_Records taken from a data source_
* * * *

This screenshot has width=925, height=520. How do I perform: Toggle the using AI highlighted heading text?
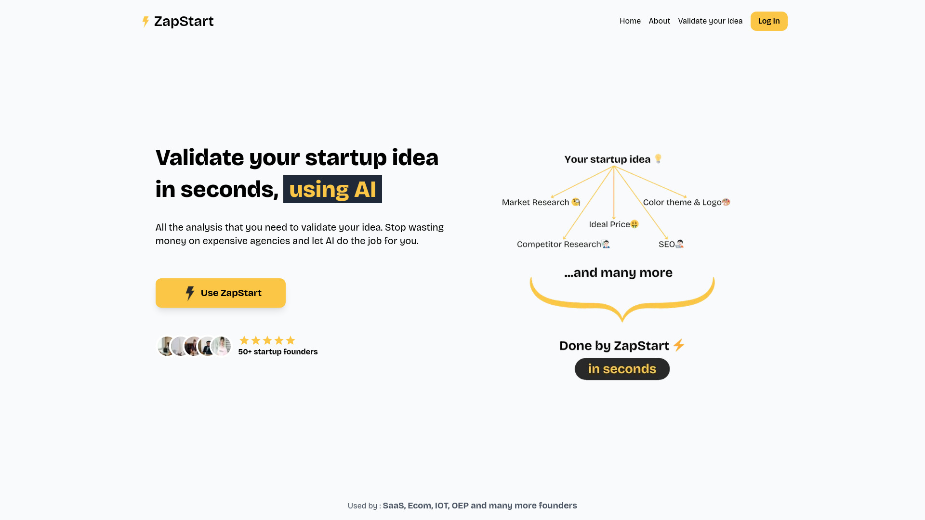pos(332,189)
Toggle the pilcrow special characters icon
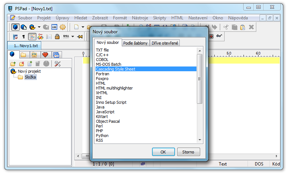Screen dimensions: 288x175 pos(24,36)
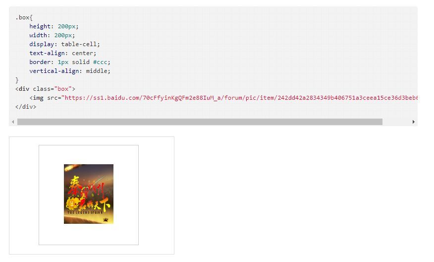Click the .box{ selector line

click(24, 17)
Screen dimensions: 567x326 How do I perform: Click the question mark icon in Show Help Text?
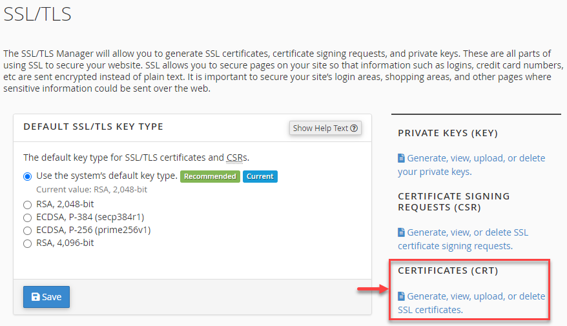pos(354,128)
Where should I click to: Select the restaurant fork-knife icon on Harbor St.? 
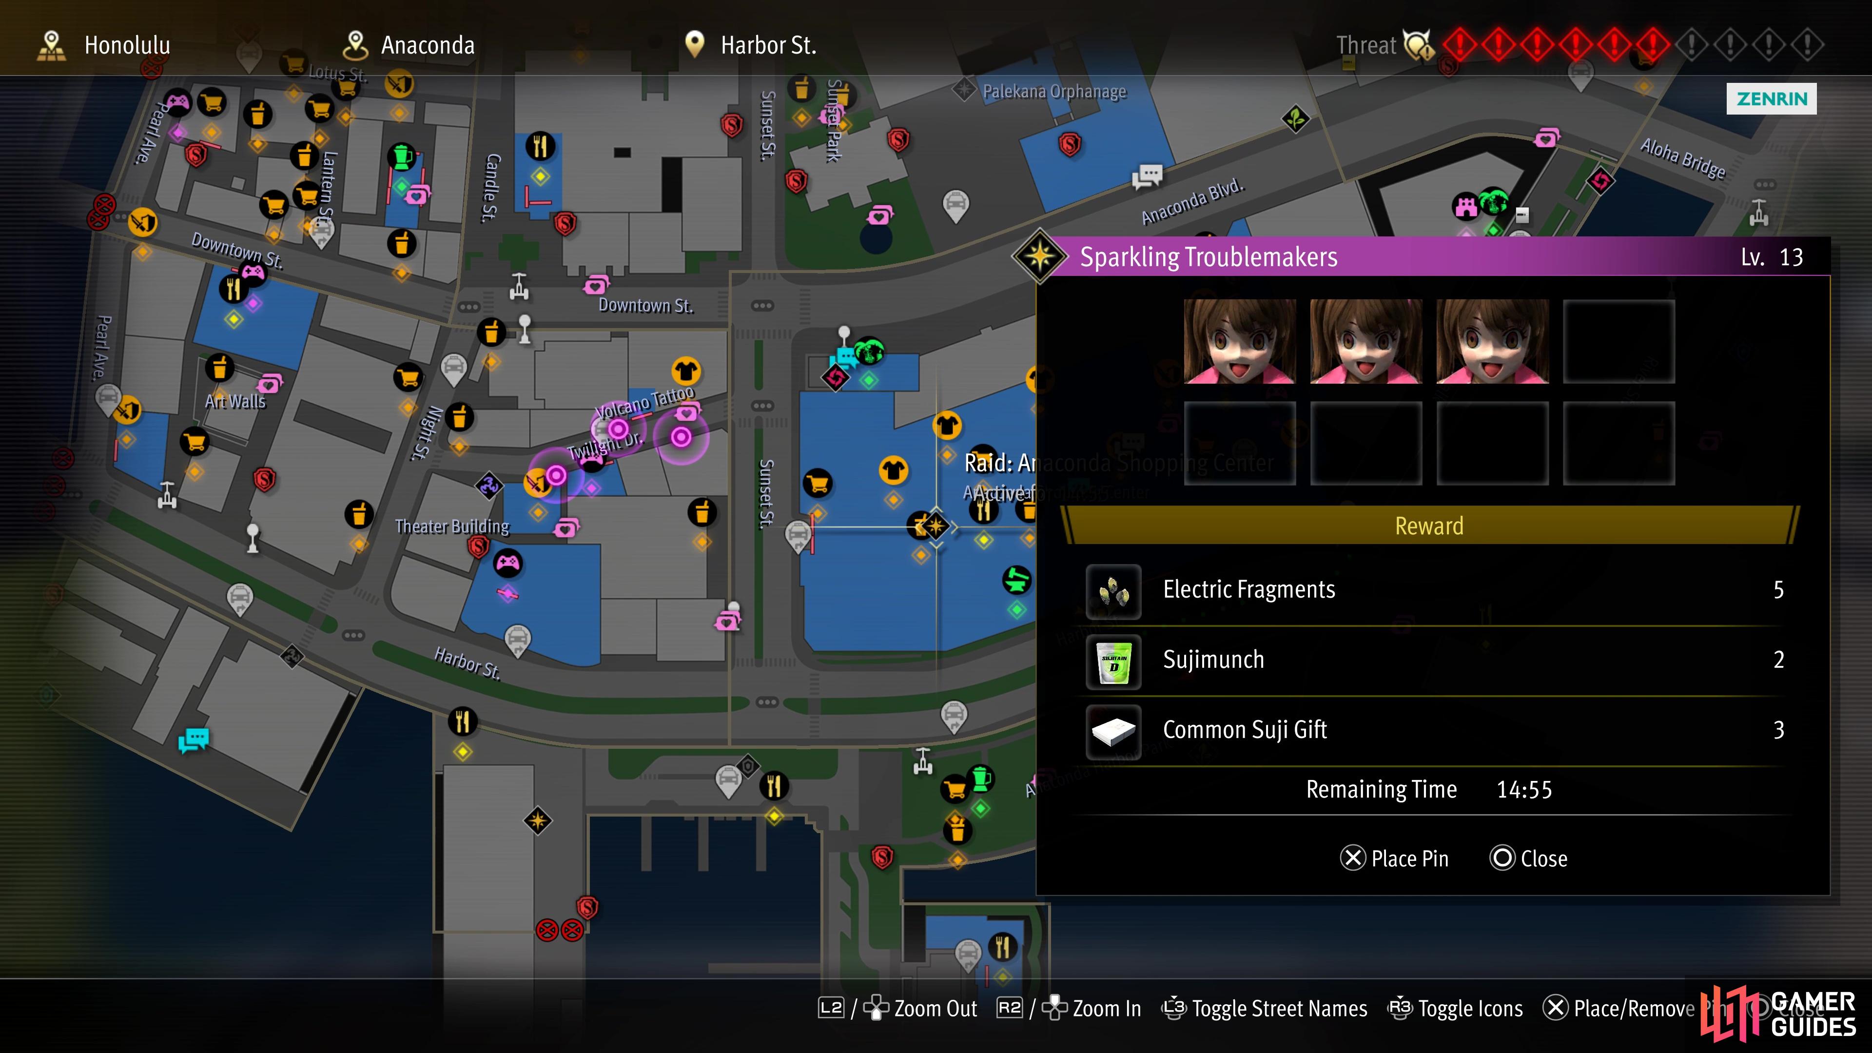[x=462, y=721]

* * * *

_Short exercise_
Show each line of the records above that contains the word "perform", copying the lines in full.

_Answer_
This screenshot has width=925, height=520. How do I perform: Toggle the using AI highlighted heading text?
Screen dimensions: 567x326 How do I perform: Click the question mark icon in Show Help Text?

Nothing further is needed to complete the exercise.